While qualitatively similar, the two thresholds exhibit important differences in terms of their steady state behaviour. Ideally, in addition to decreasing monotonically over time, the threshold should not be lower bounded by a positive value as this may lead to situations in which its steady-state value is large enough to miss several consecutive shot boundaries. While the Erlang prior fails to meet this requirement (due to the constant arrival rate assumption discussed in section 3), the Weibull prior does lead to a threshold that decreases to -∞ as τ grows. This guarantees that a new shot boundary will always be found if one waits long enough. In any case, both the Erlang and Weibull priors lead to adaptive thresholds that are more intuitive than the fixed threshold in common use for shot segmentation.
The performance of Bayesian shot segmentation was evaluated on a database containing the promotional trailers of Figure 3.1. Each trailer consists of 2 to 5 minutes of video and the total number of shots in the database is 1959. In all experiments, performance was evaluated by the leave-one-out method. Ground truth was obtained by manual segmentation of all the trailers.
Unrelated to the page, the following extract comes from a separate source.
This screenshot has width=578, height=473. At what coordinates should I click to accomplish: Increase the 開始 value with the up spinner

We evaluated the performance of Bayesian models with Erlang, Weibull, and Poisson shot duration priors and compared them against the best possible performance achievable with a fixed threshold. For the latter, the optimal threshold was obtained by brute-force, i.e., testing several values and selecting the one that performed best. The total number of errors, misses (boundaries that were not detected), and false positives (regular frames declared as boundaries) achieved with all priors are shown in Figure 3.5. It is visible that, while the Poisson prior leads to worse accuracy than the static threshold, both the Erlang and the Weibull priors lead to significant improvements. The Weibull prior achieves the overall best performance decreasing the error rate of the static threshold by 20%. A significantly more detailed analysis of the relative performance of the various priors can be found in [13].
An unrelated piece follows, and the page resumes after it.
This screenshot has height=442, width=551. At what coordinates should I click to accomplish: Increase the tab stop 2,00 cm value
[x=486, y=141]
Figure 3.5: Total number of errors, false positives, and missed boundaries achieved with the different shot duration priors ( 2000 IEEE).
The reasons for the improved performance of Bayesian segmentation are illustrated in Figure 3.6, which presents the evolution of the thresholding process for a segment from one of the trailers in the database ("blankman"). Two approaches are depicted: Bayesian with the Weibull prior, and standard fixed thresholding. The adaptive behaviour of the Bayesian threshold significantly increases the robustness against spurious peaks of the activity metric originated by events such as very fast motion, explosions, camera flashes, etc. This is visible, for example, in the shot between frames 772 and 794 which depicts a scene composed of fast moving black and white graphics where figure and ground are frequently reversed. While the Bayesian procedure originates a single false-positive, the fixed threshold produces several. This is despite the fact that we have complemented the plain fixed threshold with commonly used heuristics, such as rejecting sequences of consecutive shot boundaries [18]. The vanilla fixed threshold would originate many more errors.
Figure 3.6: Evolution of the thresholding operation for a challenging trailer. Top— Bayesian segmentation. The likelihood ratio and the Weibull threshold are shown. Bottom— Fixed threshold. The histogram distances and the optimal threshold are presented. In both graphs, misses are represented as circles and false positives as stars ( 2000 IEEE).